Getting rid of the wheel gap is going to decrease handling using the stock shocks especially if you start getting longer bolts and taking bolts out. For the best handling with stock shocks your looking at lowering an inch to be safe. Slammed cars look cool as heck but ride and handle like ....
To correctly measure ride height on Corvettes you can’t use the fender’s as a reference point like you can on other cars. On these cars the fenders can and most likely are uneven from the factory. A better location is the jack puck holes on the frame rails. Measure on the front side of the front puck hole and the rear side of the rear puck hole.
You are correct ... if we were looking for an absolute measurement of the ride height.
But in this case, it is OK to use fender-to-rim reference points. This is just a simple "relative" measurement of the difference between the "before and after" ride height, nothing more. I just wanted a quick way to prove to him that the car has indeed settled, even though it may not look like it at first glance.

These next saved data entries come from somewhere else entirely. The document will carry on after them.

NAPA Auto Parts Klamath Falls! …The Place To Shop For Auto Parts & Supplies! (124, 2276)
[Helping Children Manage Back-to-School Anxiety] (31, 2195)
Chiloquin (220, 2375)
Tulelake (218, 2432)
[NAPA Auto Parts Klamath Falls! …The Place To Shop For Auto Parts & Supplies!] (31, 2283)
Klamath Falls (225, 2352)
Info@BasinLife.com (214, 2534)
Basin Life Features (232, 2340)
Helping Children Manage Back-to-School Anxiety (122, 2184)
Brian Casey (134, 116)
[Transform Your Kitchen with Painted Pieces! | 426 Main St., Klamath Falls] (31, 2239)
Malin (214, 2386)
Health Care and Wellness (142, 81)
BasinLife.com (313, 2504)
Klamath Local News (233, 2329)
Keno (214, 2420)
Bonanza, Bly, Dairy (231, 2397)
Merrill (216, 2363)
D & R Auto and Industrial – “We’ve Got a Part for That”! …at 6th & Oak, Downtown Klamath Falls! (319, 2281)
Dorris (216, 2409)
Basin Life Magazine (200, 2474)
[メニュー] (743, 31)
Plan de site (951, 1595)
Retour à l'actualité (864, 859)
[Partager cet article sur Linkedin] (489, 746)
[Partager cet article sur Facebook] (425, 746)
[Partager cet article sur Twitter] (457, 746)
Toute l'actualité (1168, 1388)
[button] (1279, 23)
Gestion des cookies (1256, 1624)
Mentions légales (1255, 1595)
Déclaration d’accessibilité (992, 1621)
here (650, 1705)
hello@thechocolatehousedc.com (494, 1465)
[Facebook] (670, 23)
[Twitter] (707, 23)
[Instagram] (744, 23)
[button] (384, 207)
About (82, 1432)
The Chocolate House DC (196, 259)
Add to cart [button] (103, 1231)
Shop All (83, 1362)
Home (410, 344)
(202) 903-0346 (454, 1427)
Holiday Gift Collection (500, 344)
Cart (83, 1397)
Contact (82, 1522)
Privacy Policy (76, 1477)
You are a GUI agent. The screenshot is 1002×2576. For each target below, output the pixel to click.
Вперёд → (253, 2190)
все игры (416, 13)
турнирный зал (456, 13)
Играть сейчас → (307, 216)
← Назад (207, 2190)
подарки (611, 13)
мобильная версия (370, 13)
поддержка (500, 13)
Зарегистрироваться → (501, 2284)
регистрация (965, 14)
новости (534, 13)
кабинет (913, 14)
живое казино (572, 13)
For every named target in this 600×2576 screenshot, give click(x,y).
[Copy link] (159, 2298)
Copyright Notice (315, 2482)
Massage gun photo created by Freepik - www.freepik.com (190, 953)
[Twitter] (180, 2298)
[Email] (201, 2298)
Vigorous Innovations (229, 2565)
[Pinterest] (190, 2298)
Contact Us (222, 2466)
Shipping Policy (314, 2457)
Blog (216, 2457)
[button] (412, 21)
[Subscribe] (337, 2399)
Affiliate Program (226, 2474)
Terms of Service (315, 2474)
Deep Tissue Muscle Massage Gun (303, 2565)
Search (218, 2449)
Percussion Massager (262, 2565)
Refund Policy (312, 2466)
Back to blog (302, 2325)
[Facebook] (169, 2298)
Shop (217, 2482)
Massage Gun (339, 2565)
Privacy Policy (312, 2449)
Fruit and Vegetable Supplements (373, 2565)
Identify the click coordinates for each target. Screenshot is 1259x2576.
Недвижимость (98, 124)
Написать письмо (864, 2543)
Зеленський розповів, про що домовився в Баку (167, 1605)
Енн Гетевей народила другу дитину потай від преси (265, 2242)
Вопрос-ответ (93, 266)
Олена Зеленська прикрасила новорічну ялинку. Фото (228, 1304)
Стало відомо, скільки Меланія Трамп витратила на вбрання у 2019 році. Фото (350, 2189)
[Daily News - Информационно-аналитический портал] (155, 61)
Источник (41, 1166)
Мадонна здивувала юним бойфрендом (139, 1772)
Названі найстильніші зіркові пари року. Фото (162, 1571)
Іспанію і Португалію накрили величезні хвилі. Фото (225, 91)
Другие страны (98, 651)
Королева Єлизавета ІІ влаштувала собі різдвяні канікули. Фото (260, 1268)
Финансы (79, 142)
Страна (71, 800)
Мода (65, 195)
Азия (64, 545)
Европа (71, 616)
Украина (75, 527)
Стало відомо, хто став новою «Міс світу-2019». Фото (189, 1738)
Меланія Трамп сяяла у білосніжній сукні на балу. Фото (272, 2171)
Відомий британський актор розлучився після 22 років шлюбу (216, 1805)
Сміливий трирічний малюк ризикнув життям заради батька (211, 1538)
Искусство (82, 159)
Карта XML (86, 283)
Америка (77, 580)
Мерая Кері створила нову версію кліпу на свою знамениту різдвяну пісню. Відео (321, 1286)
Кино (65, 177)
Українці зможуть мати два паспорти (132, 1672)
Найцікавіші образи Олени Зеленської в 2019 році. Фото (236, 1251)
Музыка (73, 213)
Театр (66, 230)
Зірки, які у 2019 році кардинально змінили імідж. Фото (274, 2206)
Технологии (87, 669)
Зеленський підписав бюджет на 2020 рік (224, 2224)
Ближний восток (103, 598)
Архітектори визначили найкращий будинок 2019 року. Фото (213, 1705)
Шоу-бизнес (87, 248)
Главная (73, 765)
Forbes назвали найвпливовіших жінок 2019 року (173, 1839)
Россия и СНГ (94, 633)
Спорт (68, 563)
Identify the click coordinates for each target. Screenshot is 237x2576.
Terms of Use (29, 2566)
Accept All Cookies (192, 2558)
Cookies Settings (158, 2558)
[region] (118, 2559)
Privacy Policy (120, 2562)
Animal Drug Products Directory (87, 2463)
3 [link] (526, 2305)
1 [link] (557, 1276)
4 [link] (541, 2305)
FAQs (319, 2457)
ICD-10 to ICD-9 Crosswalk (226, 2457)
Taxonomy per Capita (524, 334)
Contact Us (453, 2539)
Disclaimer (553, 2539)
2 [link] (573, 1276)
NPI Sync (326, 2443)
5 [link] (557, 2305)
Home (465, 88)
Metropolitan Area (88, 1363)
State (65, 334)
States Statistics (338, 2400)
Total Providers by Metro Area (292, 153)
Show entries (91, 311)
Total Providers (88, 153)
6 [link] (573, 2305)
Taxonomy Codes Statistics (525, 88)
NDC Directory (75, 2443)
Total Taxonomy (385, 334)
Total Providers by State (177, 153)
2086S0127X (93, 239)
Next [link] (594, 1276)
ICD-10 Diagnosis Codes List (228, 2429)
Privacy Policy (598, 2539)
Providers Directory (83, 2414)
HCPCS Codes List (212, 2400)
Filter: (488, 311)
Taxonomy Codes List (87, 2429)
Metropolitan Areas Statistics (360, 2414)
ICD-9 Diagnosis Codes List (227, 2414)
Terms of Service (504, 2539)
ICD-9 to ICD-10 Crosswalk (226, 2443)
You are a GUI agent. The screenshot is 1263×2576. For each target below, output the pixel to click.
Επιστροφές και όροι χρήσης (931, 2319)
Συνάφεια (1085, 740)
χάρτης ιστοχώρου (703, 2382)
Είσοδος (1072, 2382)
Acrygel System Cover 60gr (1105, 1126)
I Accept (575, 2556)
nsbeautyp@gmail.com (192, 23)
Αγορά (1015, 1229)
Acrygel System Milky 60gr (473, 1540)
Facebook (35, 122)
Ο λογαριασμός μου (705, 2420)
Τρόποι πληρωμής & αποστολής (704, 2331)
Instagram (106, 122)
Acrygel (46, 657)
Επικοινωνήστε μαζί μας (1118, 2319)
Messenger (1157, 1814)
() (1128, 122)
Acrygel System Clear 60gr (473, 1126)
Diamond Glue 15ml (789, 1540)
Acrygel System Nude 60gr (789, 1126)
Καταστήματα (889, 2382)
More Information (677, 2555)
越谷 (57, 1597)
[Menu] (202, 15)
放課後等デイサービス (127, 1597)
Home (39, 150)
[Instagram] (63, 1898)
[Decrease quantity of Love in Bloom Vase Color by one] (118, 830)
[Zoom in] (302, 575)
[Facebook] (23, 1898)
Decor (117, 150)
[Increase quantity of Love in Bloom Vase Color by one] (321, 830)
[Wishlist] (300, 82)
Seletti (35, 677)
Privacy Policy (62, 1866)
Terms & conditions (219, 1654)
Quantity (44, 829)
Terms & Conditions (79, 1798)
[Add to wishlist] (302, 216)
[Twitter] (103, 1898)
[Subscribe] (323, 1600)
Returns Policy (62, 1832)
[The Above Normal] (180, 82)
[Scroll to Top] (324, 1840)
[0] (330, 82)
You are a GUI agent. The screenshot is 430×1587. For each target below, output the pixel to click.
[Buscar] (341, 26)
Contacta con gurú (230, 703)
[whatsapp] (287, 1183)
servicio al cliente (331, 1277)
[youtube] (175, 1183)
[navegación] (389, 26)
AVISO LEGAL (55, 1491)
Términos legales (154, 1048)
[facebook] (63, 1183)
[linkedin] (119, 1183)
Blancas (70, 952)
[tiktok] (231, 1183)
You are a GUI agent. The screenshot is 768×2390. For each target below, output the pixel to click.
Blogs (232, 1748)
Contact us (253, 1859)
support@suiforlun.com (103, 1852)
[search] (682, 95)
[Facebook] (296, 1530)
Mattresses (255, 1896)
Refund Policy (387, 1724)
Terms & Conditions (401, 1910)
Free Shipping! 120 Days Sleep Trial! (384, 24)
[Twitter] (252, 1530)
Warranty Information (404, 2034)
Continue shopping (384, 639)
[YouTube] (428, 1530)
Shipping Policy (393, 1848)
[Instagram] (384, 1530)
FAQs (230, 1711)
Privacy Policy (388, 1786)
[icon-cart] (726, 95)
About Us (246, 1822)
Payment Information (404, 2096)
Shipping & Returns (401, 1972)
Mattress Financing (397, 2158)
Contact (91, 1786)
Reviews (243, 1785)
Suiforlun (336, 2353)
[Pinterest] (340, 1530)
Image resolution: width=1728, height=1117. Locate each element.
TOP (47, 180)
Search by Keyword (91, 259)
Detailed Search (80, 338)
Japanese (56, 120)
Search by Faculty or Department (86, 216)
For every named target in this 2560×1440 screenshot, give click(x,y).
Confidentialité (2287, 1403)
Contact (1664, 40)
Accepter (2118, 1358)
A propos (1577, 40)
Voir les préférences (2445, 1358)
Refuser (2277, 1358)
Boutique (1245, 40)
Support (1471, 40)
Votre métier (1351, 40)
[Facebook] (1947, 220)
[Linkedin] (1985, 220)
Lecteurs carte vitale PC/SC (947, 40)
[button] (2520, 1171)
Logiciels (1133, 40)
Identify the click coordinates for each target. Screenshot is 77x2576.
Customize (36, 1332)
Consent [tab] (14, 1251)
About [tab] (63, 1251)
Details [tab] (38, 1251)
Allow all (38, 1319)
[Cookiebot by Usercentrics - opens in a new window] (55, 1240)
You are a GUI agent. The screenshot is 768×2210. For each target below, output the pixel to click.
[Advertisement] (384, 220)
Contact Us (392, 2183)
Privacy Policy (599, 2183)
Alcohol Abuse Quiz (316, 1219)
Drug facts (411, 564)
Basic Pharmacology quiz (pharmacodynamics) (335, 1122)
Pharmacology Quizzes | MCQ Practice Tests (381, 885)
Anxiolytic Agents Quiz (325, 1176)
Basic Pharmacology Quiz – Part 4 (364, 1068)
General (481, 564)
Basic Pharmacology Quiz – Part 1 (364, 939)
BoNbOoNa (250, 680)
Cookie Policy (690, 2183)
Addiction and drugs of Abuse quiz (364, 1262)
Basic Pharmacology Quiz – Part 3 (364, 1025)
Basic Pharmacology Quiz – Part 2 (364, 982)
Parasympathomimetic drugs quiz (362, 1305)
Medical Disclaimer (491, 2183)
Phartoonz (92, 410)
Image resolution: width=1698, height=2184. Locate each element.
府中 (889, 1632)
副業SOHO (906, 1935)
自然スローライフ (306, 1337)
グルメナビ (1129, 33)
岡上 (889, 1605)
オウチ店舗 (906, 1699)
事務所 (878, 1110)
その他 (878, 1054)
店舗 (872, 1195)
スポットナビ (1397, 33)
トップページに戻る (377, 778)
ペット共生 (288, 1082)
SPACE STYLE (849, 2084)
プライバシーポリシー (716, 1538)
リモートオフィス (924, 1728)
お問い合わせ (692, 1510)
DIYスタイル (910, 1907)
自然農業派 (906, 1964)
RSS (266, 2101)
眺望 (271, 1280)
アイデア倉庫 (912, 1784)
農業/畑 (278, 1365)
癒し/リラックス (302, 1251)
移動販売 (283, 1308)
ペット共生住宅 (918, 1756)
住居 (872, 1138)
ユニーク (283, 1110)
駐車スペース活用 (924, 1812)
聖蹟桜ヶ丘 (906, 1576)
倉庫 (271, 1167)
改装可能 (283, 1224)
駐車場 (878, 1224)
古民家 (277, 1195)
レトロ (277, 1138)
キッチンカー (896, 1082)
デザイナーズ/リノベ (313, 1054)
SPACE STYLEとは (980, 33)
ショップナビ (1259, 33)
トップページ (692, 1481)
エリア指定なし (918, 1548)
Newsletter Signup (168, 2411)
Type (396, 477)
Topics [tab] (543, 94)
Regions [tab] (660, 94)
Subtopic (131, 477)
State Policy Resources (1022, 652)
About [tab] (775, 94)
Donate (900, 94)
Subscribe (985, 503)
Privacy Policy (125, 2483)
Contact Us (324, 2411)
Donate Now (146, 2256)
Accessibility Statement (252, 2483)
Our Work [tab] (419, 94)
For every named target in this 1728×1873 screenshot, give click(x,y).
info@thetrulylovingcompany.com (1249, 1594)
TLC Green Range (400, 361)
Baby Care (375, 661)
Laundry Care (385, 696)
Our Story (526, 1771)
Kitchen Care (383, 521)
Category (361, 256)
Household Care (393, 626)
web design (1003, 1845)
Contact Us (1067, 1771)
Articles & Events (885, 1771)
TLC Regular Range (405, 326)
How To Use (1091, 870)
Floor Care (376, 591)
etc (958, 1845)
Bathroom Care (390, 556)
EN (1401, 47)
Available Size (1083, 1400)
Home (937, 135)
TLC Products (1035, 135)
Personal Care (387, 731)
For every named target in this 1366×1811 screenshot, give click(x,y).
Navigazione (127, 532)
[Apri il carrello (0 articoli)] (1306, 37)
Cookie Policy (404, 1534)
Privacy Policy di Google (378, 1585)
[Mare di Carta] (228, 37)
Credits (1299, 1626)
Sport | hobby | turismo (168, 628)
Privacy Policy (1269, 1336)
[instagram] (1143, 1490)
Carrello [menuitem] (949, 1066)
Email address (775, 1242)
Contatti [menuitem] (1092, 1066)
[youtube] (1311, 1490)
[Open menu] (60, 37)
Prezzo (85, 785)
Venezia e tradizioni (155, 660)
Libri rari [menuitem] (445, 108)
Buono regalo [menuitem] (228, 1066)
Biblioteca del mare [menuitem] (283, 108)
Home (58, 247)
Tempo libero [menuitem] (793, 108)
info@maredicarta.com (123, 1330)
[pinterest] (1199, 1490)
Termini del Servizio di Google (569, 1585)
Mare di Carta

There isn't a way around it, the farther you lower your Corvette on the factory leaf springs the more suspension travel you're effectively eliminating. For best handling and ride quality we recommend that users of our fixed ride height shock packages (Johnny O'Connell and Inverted Sport Shocks) lower their cars no more than what the factory adjustment allows for. The more suspension travel you tune out the more likely you are to run out of shock travel, which will cause you to frequently ride off the bumpstops and creates rough and unpredictable handling along with shortened bumpstop life. You can install the best shocks in the world, but with limited shock travel you are really handcuffing your suspension from the start.
The best way to lower your Corvette without tradeoffs is with a set of coilovers. Our FeatherLight Generations were designed to aggressively drop your vehicle while improving overall handling and ride comfort. By completely eliminating the leaf springs and moving to coilovers you drop weight, eliminate a major source of cross talk between the left and ride side of the vehicle, as well as add levels of adjusatbility that are simply not possible with the stock shocks. The adjustable dampers allow you to tailor the car to what you happen to be doing with your Corvette. Whether you are drag racing, daily driving, Autocrossing or tracking your Corvette, the FeatherLight Generations give you the flexability to quikly tune your suspension for each specific need.
I too am running the PFADT Coilovers and have been for almost 2 yrs... That, along with there front/rear Light Sway bars makes for an outstanding driving experience. PFADT also provides awesome service "After the sale". Just my opinion... Stance of my car speaks for itself.
I too am running the PFADT Coilovers and have been for almost 2 yrs... That, along with there front/rear Light Sway bars makes for an outstanding driving experience. PFADT also provides awesome service "After the sale". Just my opinion... Stance of my car speaks for itself.